Kondisi Candi Borobudur semakin mengkhawatirkan semenjak awal dekade 1960an. Hal ini membuat kegiatan penyelamatan dan pemugaran menjadi prioritas utama pemerintah Indonesia. Setelah sempat terhenti karena peristiwa tahun 1965, pemerintah mulai serius menangani kerusakan Candi dengan masuknya Proyek Restorasi Candi Borobudur pada program Pelita mulai tahun 1969. Selain itu, pemerintah juga rajin melakukan kampanye kepada dunia internasional mengabarkan perlunya penyelamatan Borobudur.
Gaung pun bersambut, UNESCO secara resmi terlibat dalam pemugaran Borobudur. Pada tahun 1973 berganti nama menjadi Proyek Pemugaran Candi Borobudur. Dalam sambutan pada upacara pemugaran Candi Borobudur pada tanggal 10 Agustus 1973, Soeharto menyampaikan bahwa tidak perlu mempersoalkan pemugaran yang membutuhkan biaya besar. Meskipun pada saat itu Indonesia juga sedang berjuang membangun perekonomiannya. Secara tegas, beliau mengatakan bahwa “kita sadar bahwa untuk menyelamatkan suatu warisan masa lampau yang tak ternilai harganya, tidaklah pantas kita menghitung-hitung untung rugi.”

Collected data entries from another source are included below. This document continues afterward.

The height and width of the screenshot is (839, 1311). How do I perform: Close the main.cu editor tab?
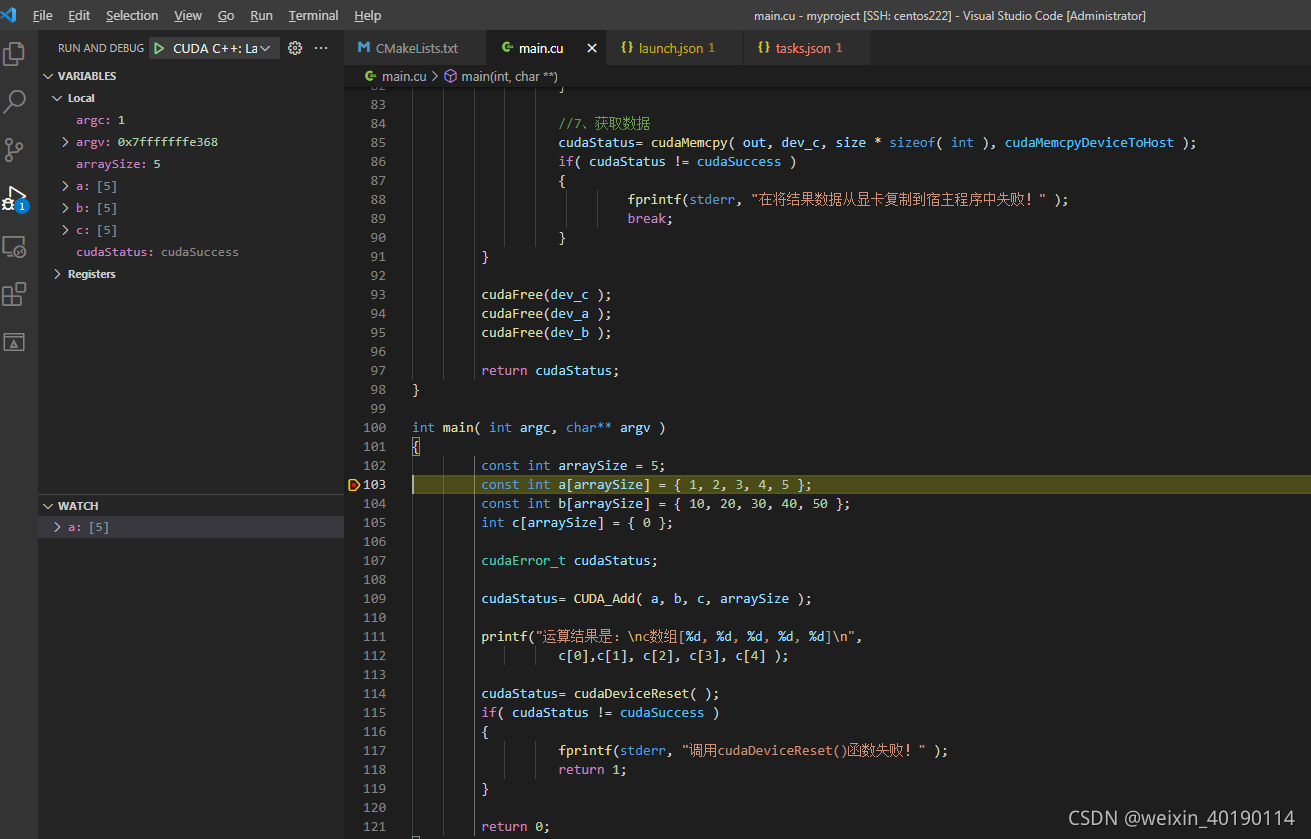click(x=592, y=48)
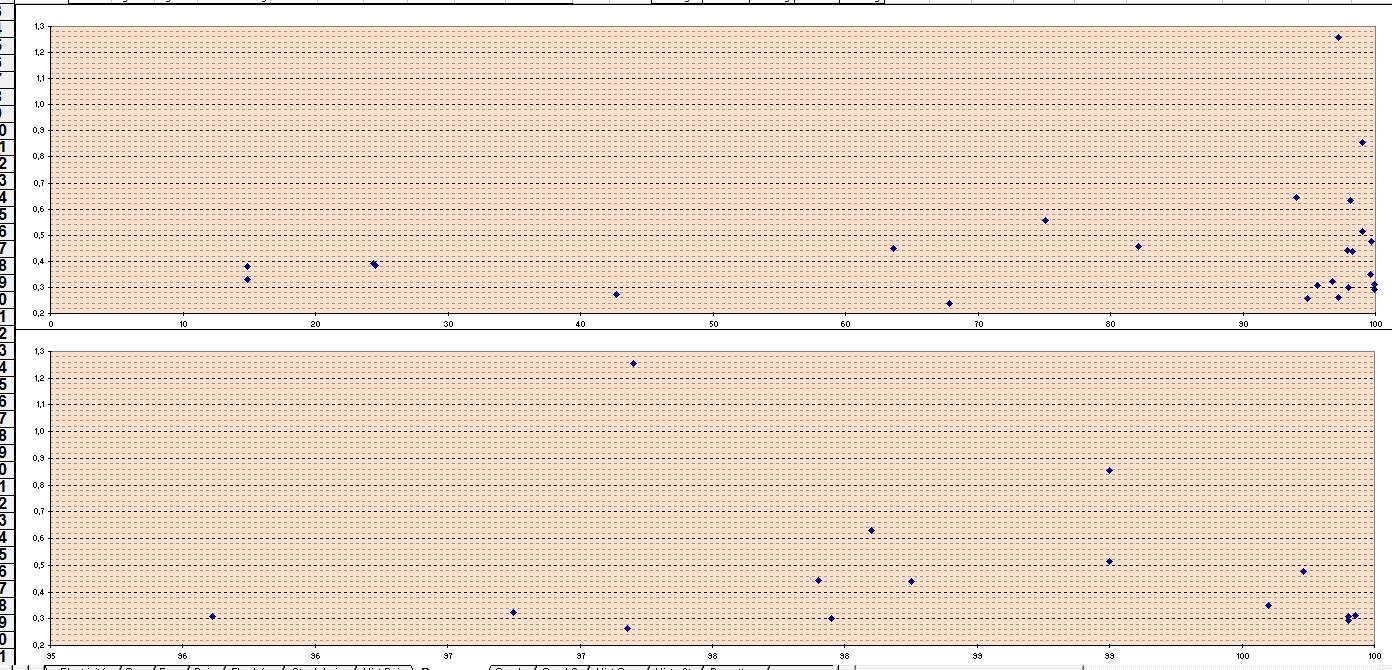The image size is (1392, 670).
Task: Select upper chart point near x-value 43
Action: [x=616, y=294]
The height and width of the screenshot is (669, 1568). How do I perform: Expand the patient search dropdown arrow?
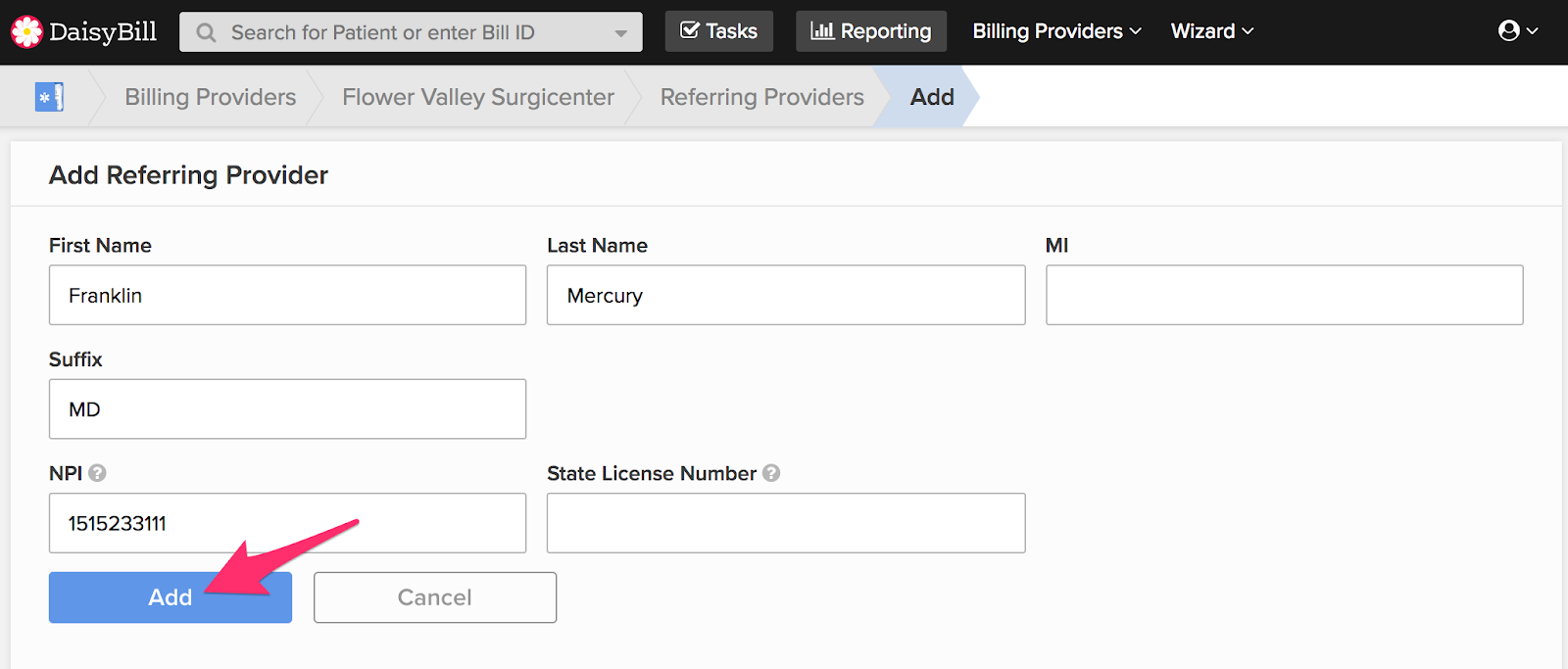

Setelah berjalan lebih dari 10 tahun, pelaksanaan pemugaran Candi Borobudur secara resmi berakhir pada tanggal 23 Februari 1983. Sebuah prestasi yang patut kita banggakan karena pemugaran Borobudur menjadi periode penting bagi perkembangan ilmu konservasi cagar budaya. Mengenalkan teori/konsep dan teknis konservasi terbaru, serta teknologi pada saat itu. Mengimplementasikan pendekatan multidisiplin yang melibatkan berbagai disiplin ilmu, seperti arkeologi, arsitektur, kimia, biologi, teknik sipil, geodesi dan geologi. Pemugaran Candi Borobudur merupakan proyek pertama yang menggunakan teknik modern untuk pelestarian monumen. Fotografi udara, survei fotogrammetri sebelum pembongkaran batu, dan penggunaan komputer dalam perencanaan operasi, merupakan langkah-langkah baru dalam pelestarian cagar budaya. Pencapaian ini kemudian terdokumentasi dengan baik dalam dalam arsip Borobudur Conservation Archives (mow.borobudurpedia.id).